Investigations
1st investigations to order
clinical diagnosis
Test
Imaging studies are not usually required, as the diagnosis can be made on clinical grounds.
Result
localised pain and tenderness over a bursa, and swelling if superficially sited
Investigations to consider
Gram stain and culture of fluid aspirate
Test
Analysis of fluid aspirate is indicated in suspected septic bursitis. White blood cell counts from infected bursa tend to be lower than those from infected joints, and counts of <20,000/mm^3 may be consistent with septic bursitis.[17]
Result
raised white cell count or grossly purulent fluid in septic bursitis; usually normal if a non-septic aetiology
crystal analysis
Test
Analysis of the aspirated fluid is recommended to look for the presence of crystals and, if present, to classify them on the basis of their shape and birefringence. Urate crystals and calcium pyrophosphate crystals are easily seen with polarised light.
Result
monosodium urate crystals in gout; calcium pyrophosphate crystals in calcium pyrophosphate deposition disease
x-ray of affected region
Test
Useful to exclude other differentials such as bone tumours, osteonecrosis of the hip, or calcific tendinopathy.

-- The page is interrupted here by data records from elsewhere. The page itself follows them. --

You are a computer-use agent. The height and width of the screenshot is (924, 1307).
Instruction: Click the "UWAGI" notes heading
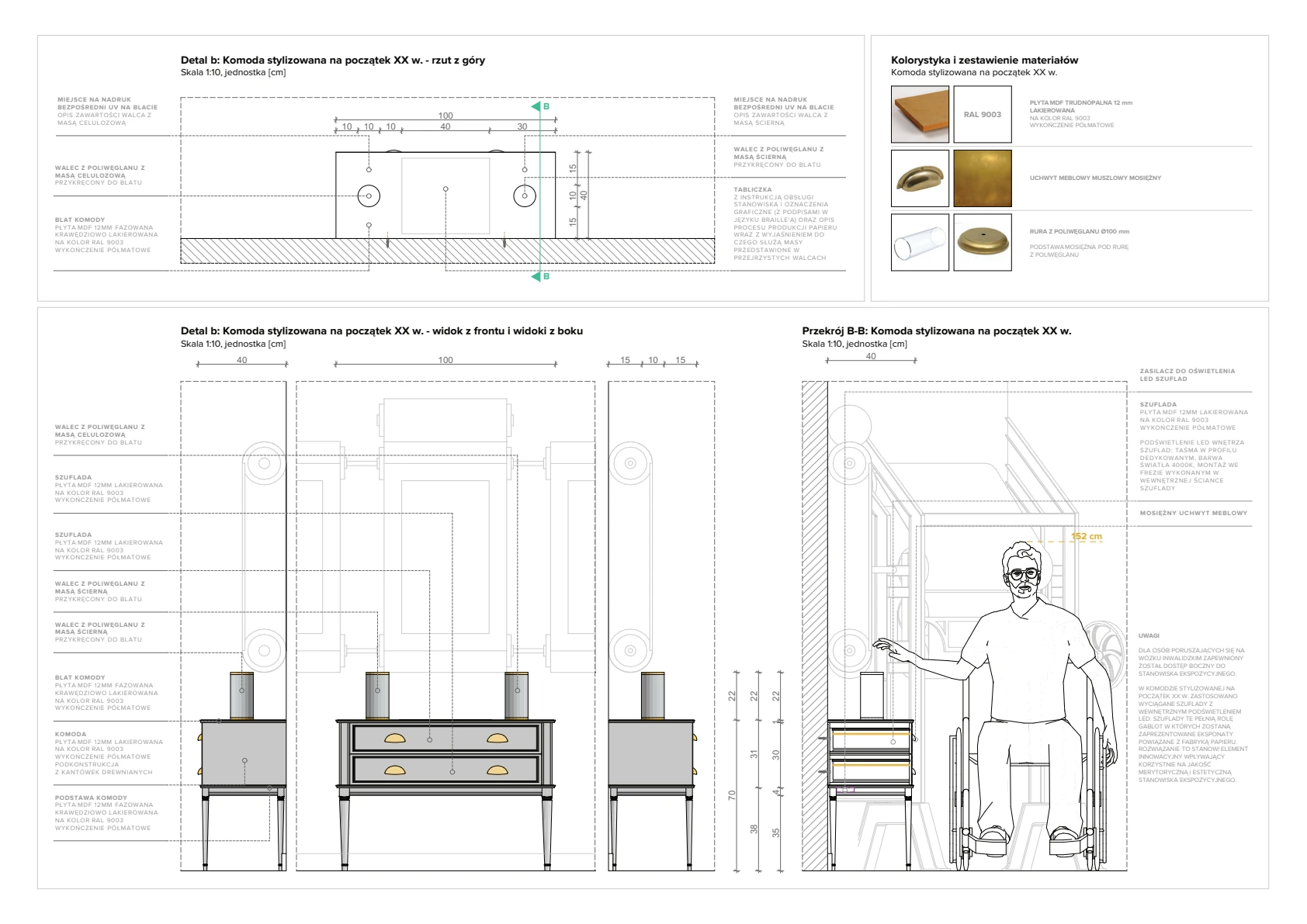tap(1149, 636)
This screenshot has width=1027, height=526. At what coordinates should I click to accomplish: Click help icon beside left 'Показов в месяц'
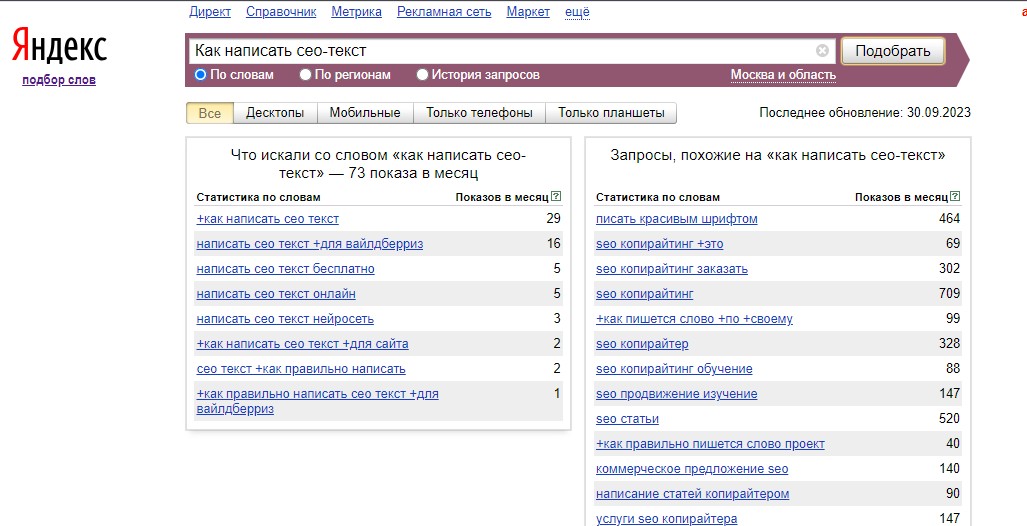pos(556,197)
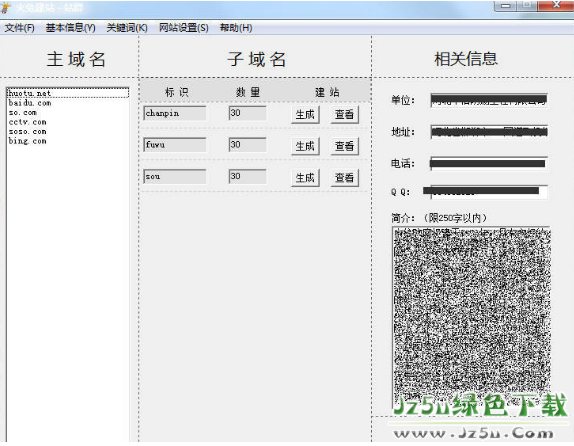Open the 基本信息(Y) menu
This screenshot has height=446, width=574.
click(x=70, y=28)
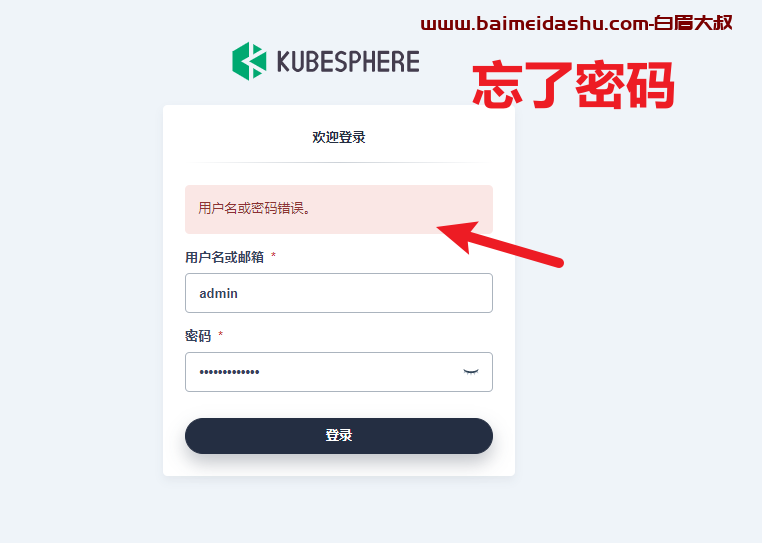Click the blank card area below 登录 button

[x=339, y=465]
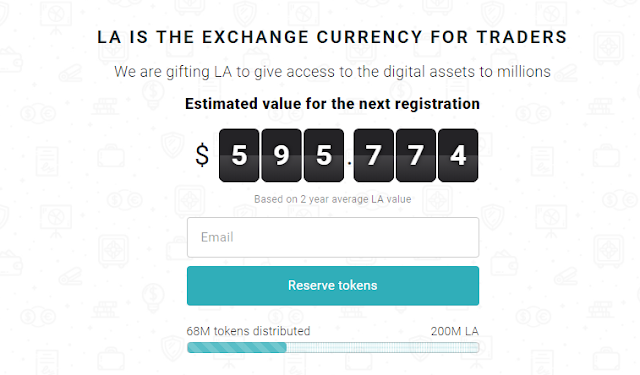Screen dimensions: 640x375
Task: Click the flip-counter digit 4 card
Action: 458,155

The American College of Radiography (ACR) recommends plain x-rays for investigating chronic hip, knee, or shoulder pain, where bursitis is suspected, and for excluding less common causes of chronic pain.[14][15][16]
Result
usually normal; may show features of underlying osteoarthritis
MRI
Test
Not required to confirm a diagnosis of bursitis but useful if associated pathology is suspected (e.g., rotator cuff tear with subacromial bursitis). Non-contrast MRI is recommended by the ACR to investigate chronic hip or shoulder pain when x-ray has been non-diagnostic.[14][16]
The ACR states that MRI of the knee is not usually useful if knee x-ray in non-diagnostic, although it may help in the diagnosis of deep infrapatellar bursitis.[15]